# [Work to complete]
In the records below, find the line with "Select the Punto de desktop shortcut icon", then retype it and every following line exactly, stopping after the line with "Task: Click the". Leave the pictures out.

-------- Data excerpts

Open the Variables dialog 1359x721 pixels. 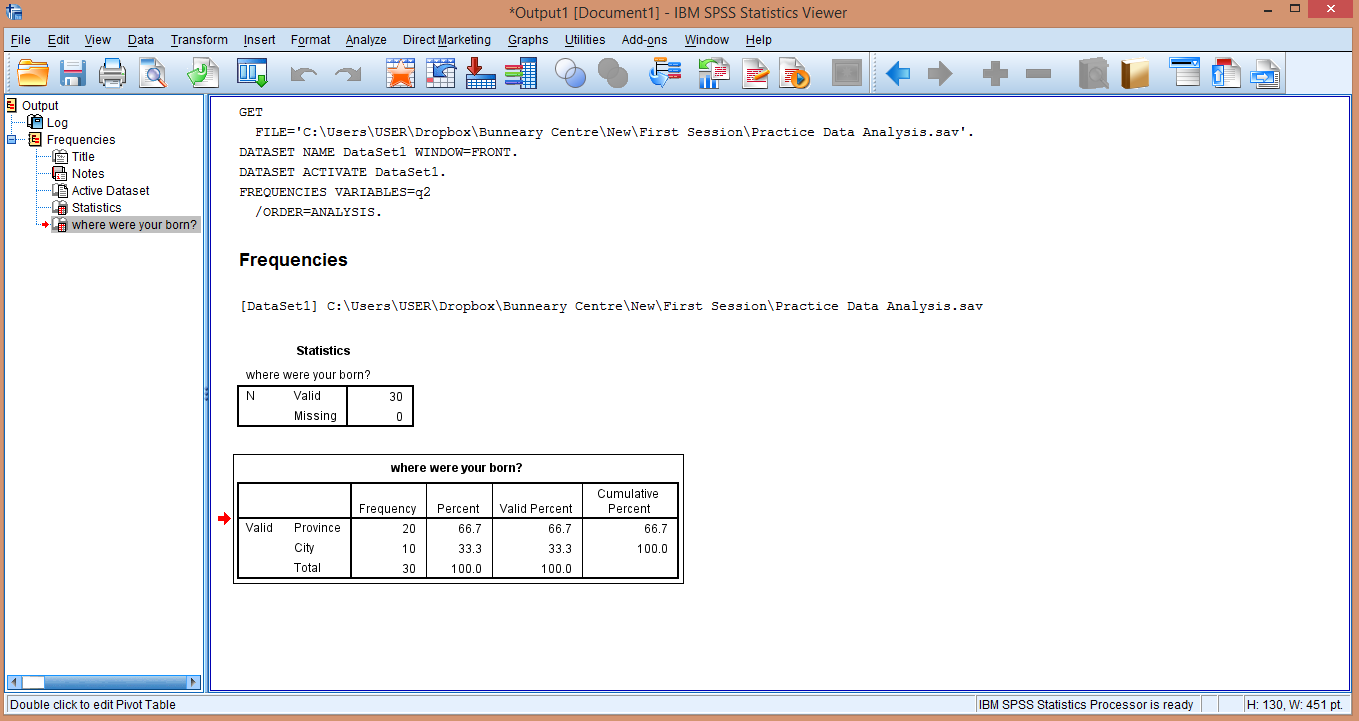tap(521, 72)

----------------
-------- Data excerpts

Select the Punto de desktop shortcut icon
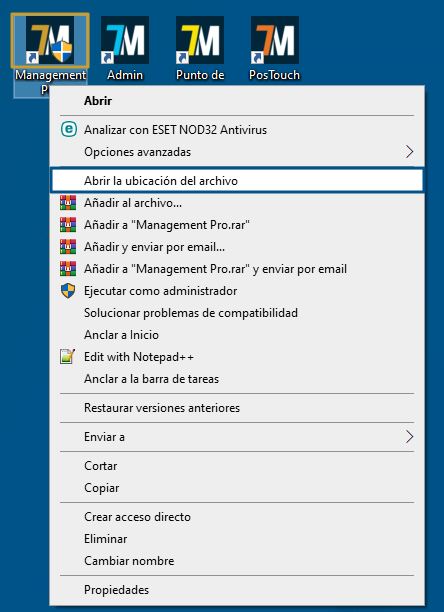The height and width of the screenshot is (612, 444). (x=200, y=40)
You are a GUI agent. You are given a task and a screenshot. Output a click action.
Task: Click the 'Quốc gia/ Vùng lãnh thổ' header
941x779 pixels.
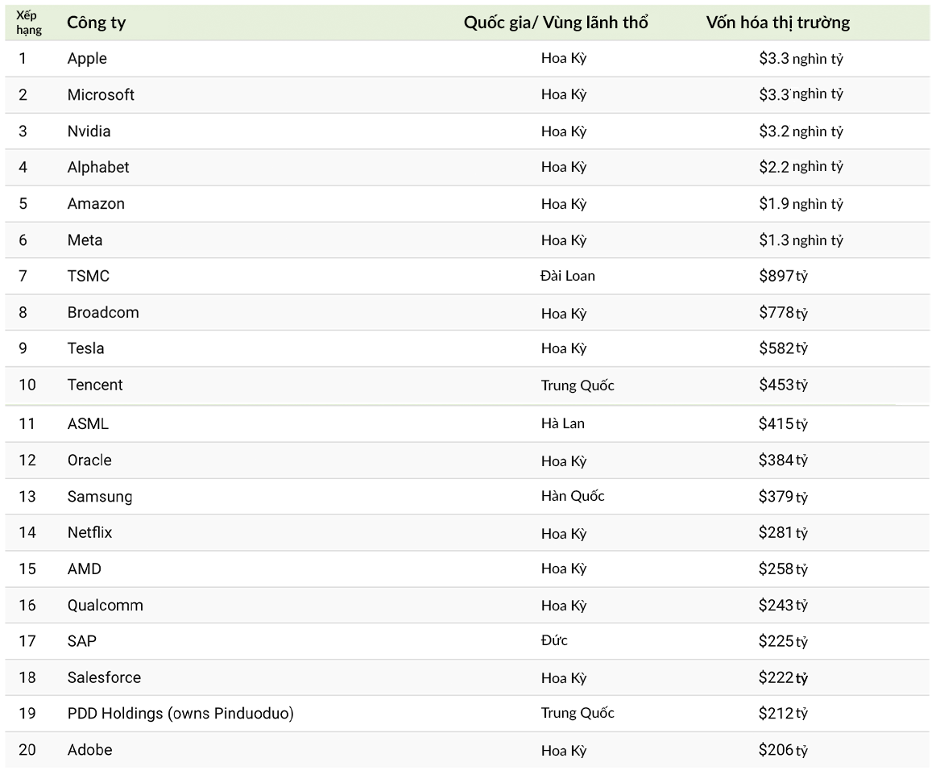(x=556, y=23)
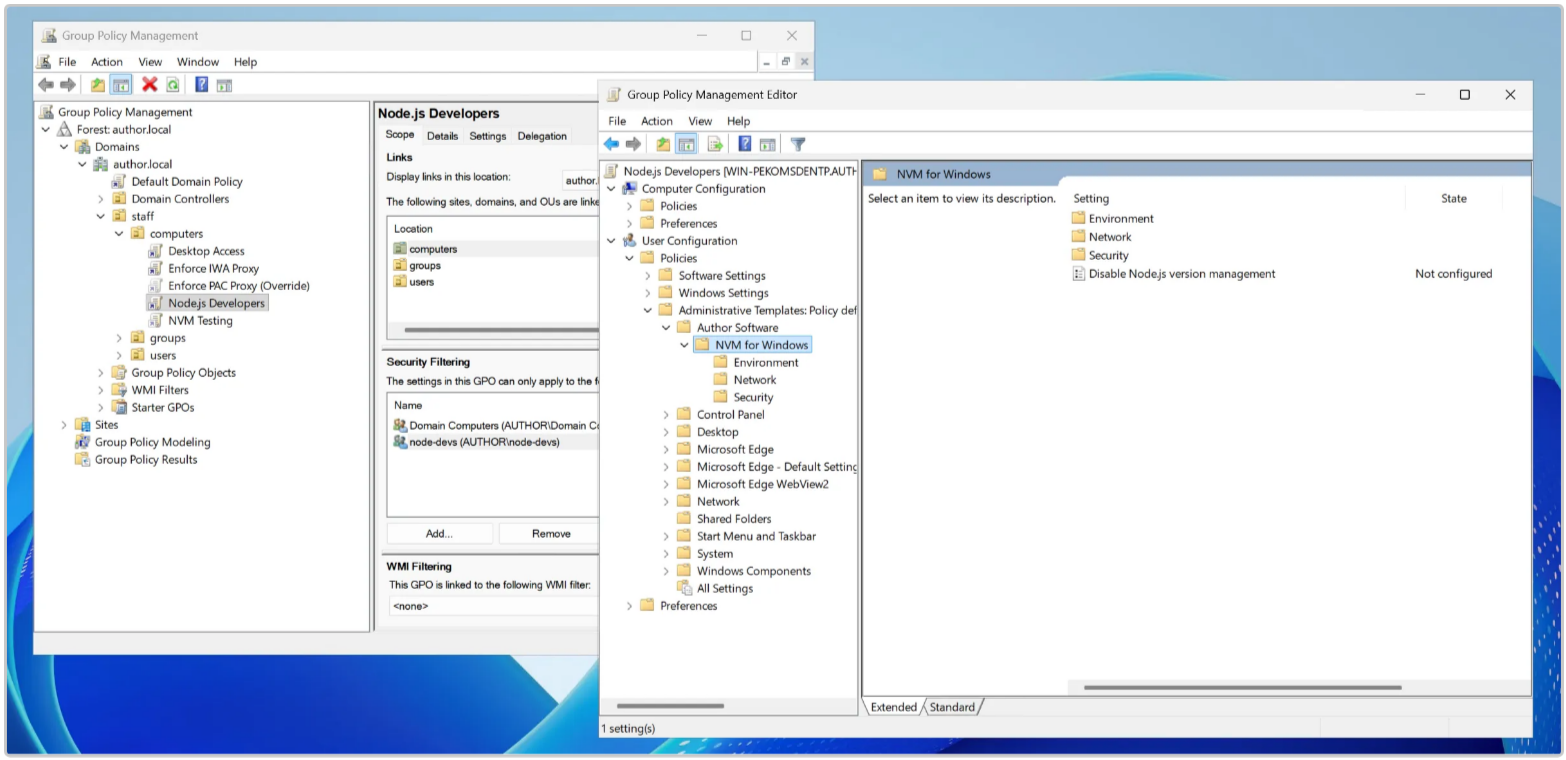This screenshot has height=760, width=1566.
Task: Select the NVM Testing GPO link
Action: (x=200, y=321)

----------------

# [Expected answer]
Select the Punto de desktop shortcut icon
The height and width of the screenshot is (612, 444). (x=200, y=40)
You are a GUI agent. You are given a task and a screenshot. Output a click action.
Task: Click the 'Quốc gia/ Vùng lãnh thổ' header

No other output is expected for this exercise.